I’d never done box jumps before Labor Day, when I was inspired to do them while replicating Apolo Ohno’s stair workout. They’re tough, but they work all the muscles in your legs, plus your core. Don’t know what a box jump is? Here’s an tutorial, courtesy of the YouTubes:
The group fitness room was empty and available, so I set up shop there. I had the room to myself, except for a woman stretching in the far corner. I pulled out a step platform and a big stack of risers.
A step platform is 4″ high, and each pair of risers adds 2″. I started with 6 pairs of risers, which made my starting box jump height 16″. My goal was this: Do as many sets of 15 box jumps as I could, while adding a pair of risers in between each set.
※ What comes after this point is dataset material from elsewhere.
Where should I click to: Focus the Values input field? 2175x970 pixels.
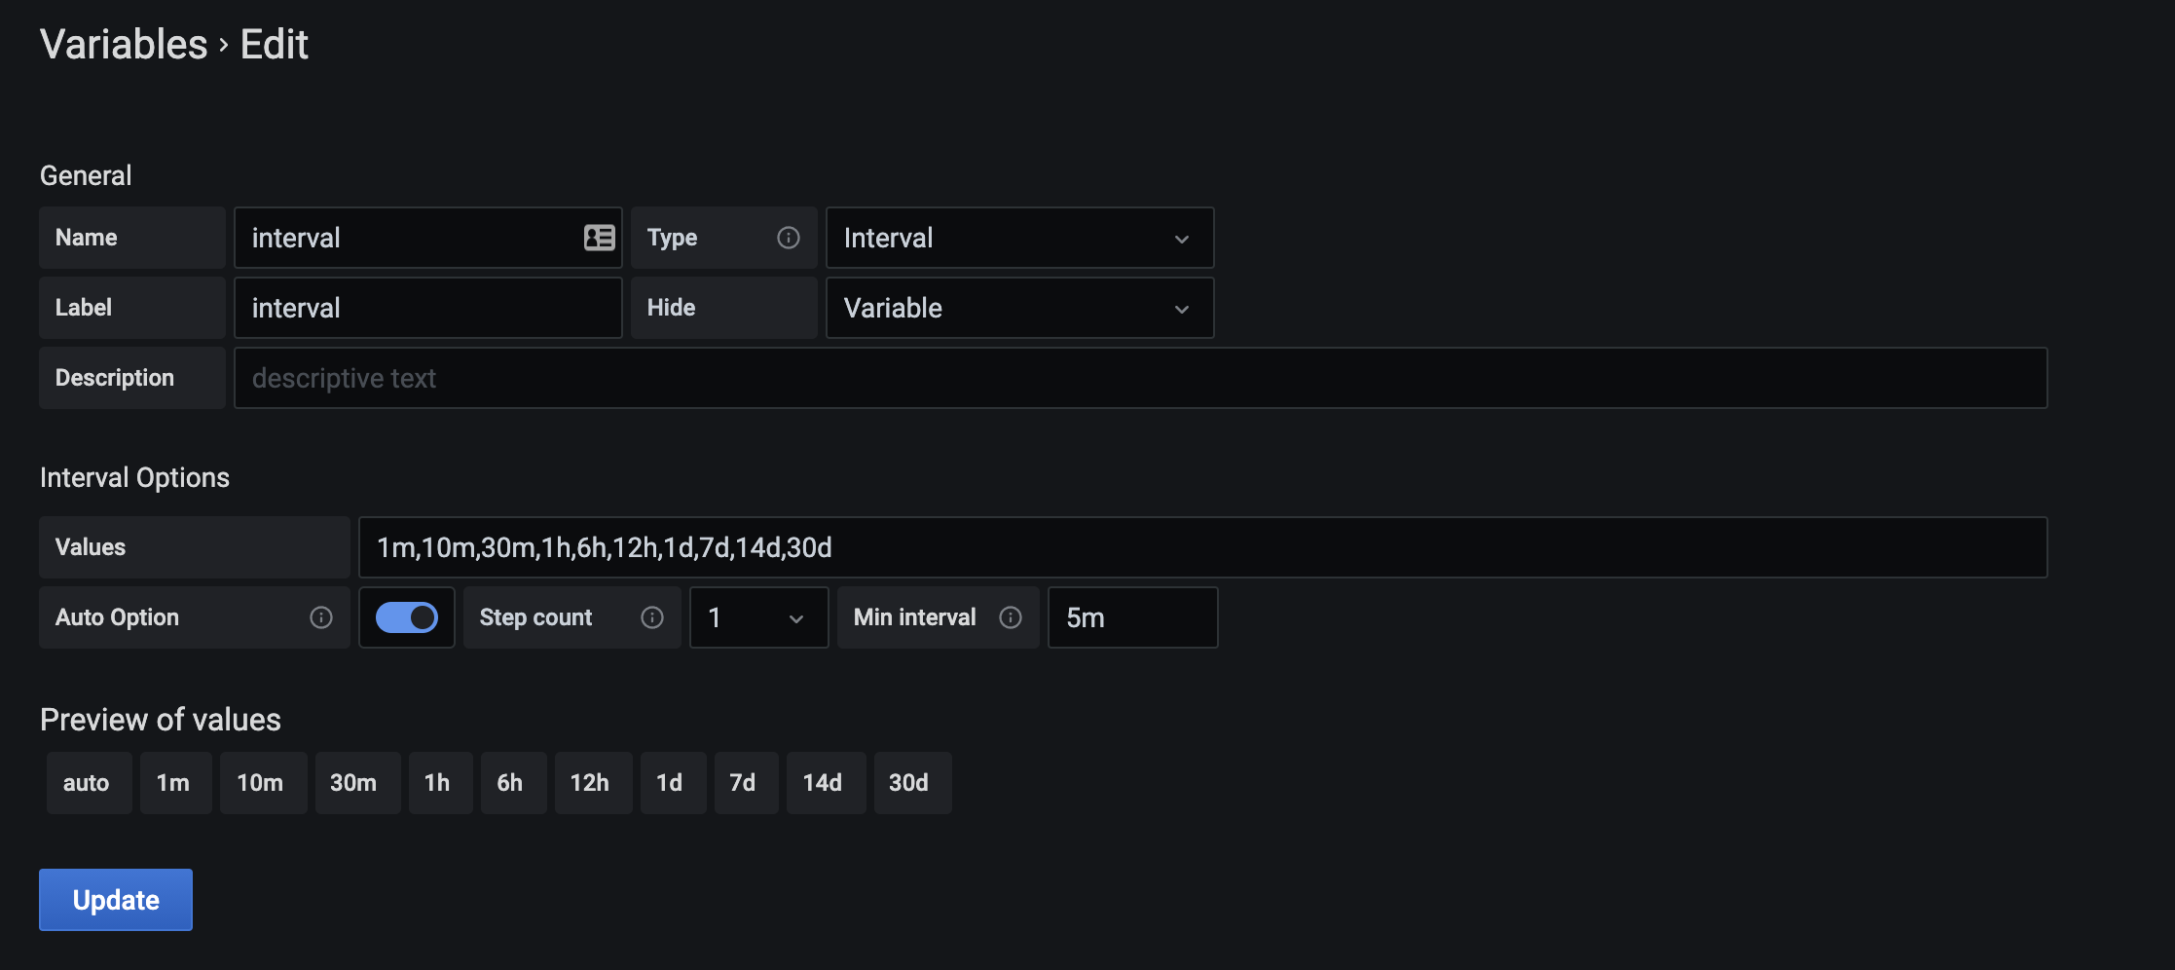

My first set of 15 were slow, because I was relatively new to this, and I wanted to make sure I had good form. Because that first set was exploratory more than anything, I did my next set of 15 at the same height, but at a faster clip. Then I started adding risers.
I did 15 jumps at 18″, then 15 more at 20″. Then I added my 9th set of risers, and did 15 more at 22″. OH! One thing I did differently from the dude in the tutorial is that I stepped down after each jump, as opposed to jumping down. This exercise is extremely high-impact, and stepping down seemed like a good way to cut out some of that impact.
It started to get difficult when I added my 10th set of risers. That put me at an even two feet. Those 15 jumps really challenged my balance, but I did it. Not nearly as fast as I was doing them at the beginning, but I finished the set.
So I added another set of risers. 11 sets total. 26″. This proved to be really difficult, but I did all 15, even though a couple times I had to really catch myself so I wouldn’t crash to the ground. Because it seemed like I was getting precariously close to injury, I decided that was enough. I bet I could do one or two box jumps at an even higher height, but that wasn’t my goal. My goal was to do sets of 15, and doing 15 of something is a lot different than doing 1 or 2!
I was super happy with how I did. A step platform on top of 11 risers is pretty freakin’ tall! See?
Seven sets, with 15 reps in each set means I did 105 box jumps. Woohoo!
Later that day, I climbed a few flights of stairs to get out of an underground parking garage, and I definitely felt it. Man, I was sore. And it felt great.
Keep it up, David!
PS – I also learned that step platforms and risers are recyclable. Good to know!